Thinking Particles video tutorial – Velocity sculpting
- November 14th, 2010
- Posted in Thinking Particles
- Write comment
This short tutorial showcases a new method I use for sculpting explosions, streams, etc. Simple and very effective! Scene file can be downloaded here.
thx allot for this tutorial its really instructive
but is it possible to make this procedural? for example for each missile will collide with a tank tp create this sphere and interact with it?
an other question
how to create custom forces with tp like forces that we hv in 3ds max
“vortex, wind, pbomb, drag ” ?
Sure, since the intersect node supports raycasting to particles – no problem.
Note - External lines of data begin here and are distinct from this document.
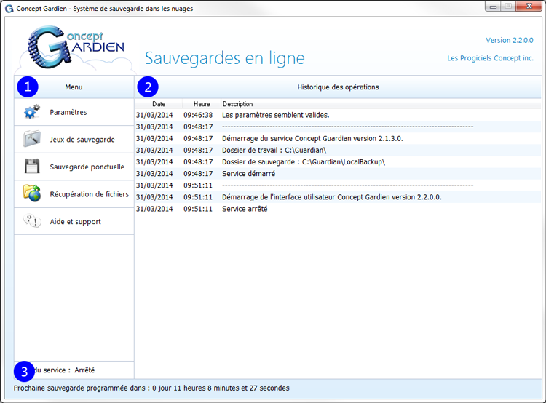Click the Paramètres gear icon
This screenshot has height=403, width=546.
click(31, 113)
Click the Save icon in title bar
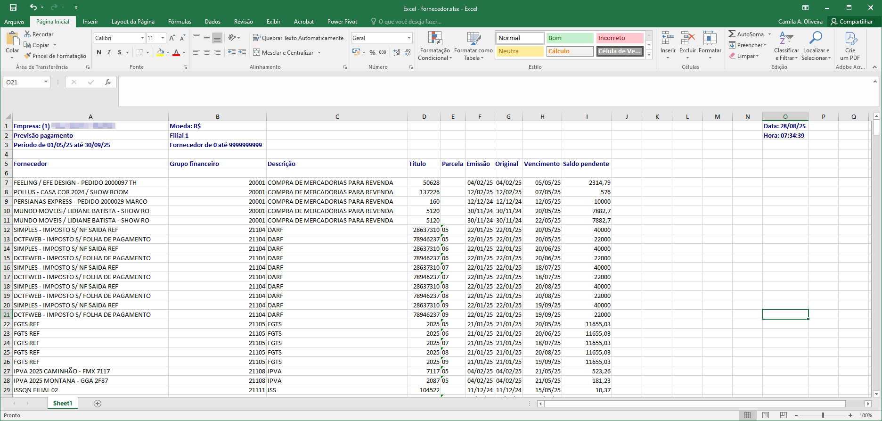This screenshot has width=882, height=421. coord(13,8)
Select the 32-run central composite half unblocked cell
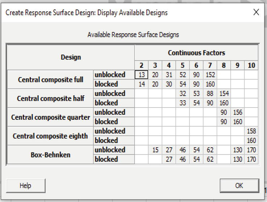267x202 pixels. [183, 93]
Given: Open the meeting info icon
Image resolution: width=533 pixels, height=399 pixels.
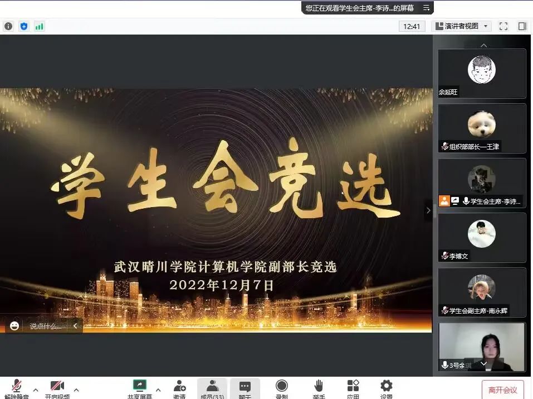Looking at the screenshot, I should click(8, 26).
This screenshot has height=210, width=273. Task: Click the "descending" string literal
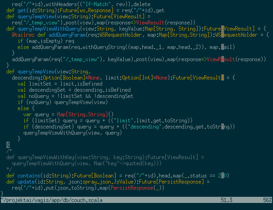coord(145,127)
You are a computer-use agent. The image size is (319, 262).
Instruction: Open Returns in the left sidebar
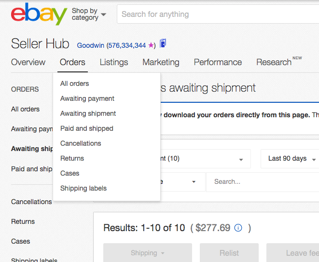pos(23,221)
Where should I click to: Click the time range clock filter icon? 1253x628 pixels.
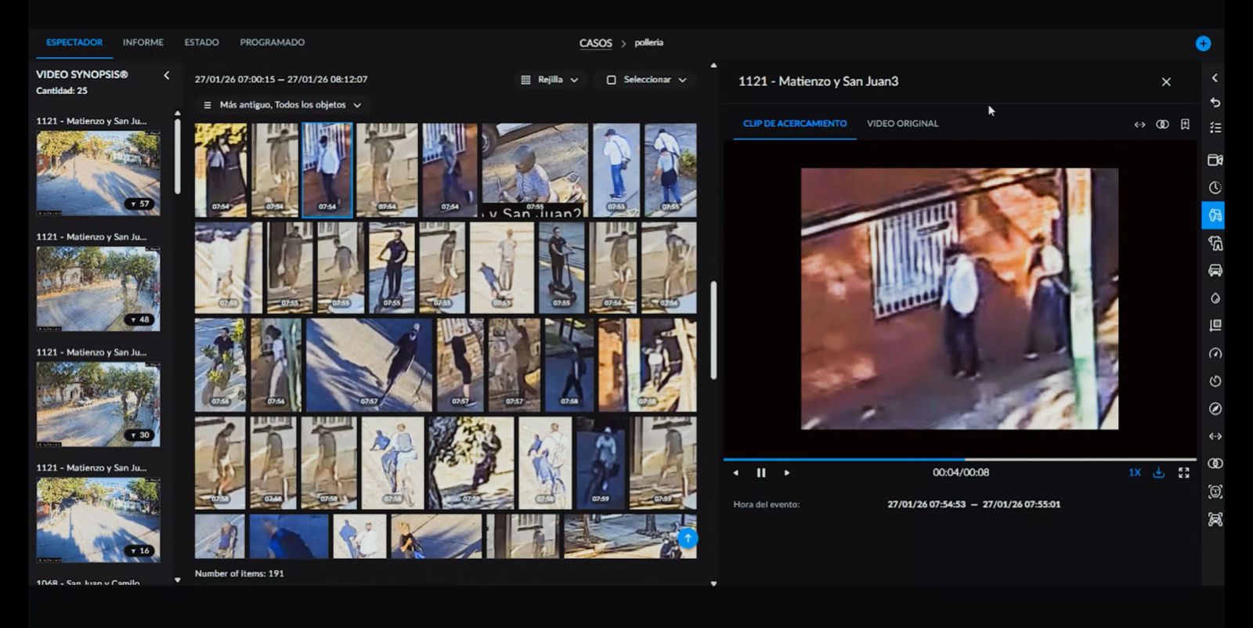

You can make a few shapes, pass them to GeoInstance, it’s gonna give you a random one each time. Then use the ‘particle shape’ input in the raycast, instead of ‘node’. About the forces – you don’t need to recreate the existing ones, since TP can work with them. PBomb you don’t need, instead of Drag you have Friction inside TP, directional wind you can do with the force node in TP. The turbulence though, you need to use from the wind object, with spacewarp binding and stdforce node. You can replicate something like it, but it gets unnecessarily convoluted. Instead of the vortex you can use orbit with a force node for the directional component, but the vortex itself is ok. The bigger fun is making forces that don’t already exist 🙂
ow ok! but what i mean by creating custom force is to learning how to create them… I’m a newbie user of tp and i don’t think that i can start directly to create something complex without knowing the basic …
right now I’m killing my self to make a car running from point A to B and its the hell for me …the tp joint_sc helper don’t work like constraints of reactor 🙁
That’s what the force node is for. You feed it one vector, for direction, and one scalar, for strength. You can use either the ‘direction’ input, when you want the particle to be pushed in a direction, or the ‘position’ input, when you want the particle to be pulled towards something.
And yes, TP joints are not really like Reactor’s constraints. There are similarities, but there’s differences also 🙂 I will be explaining them in the next DVD, should be out in January.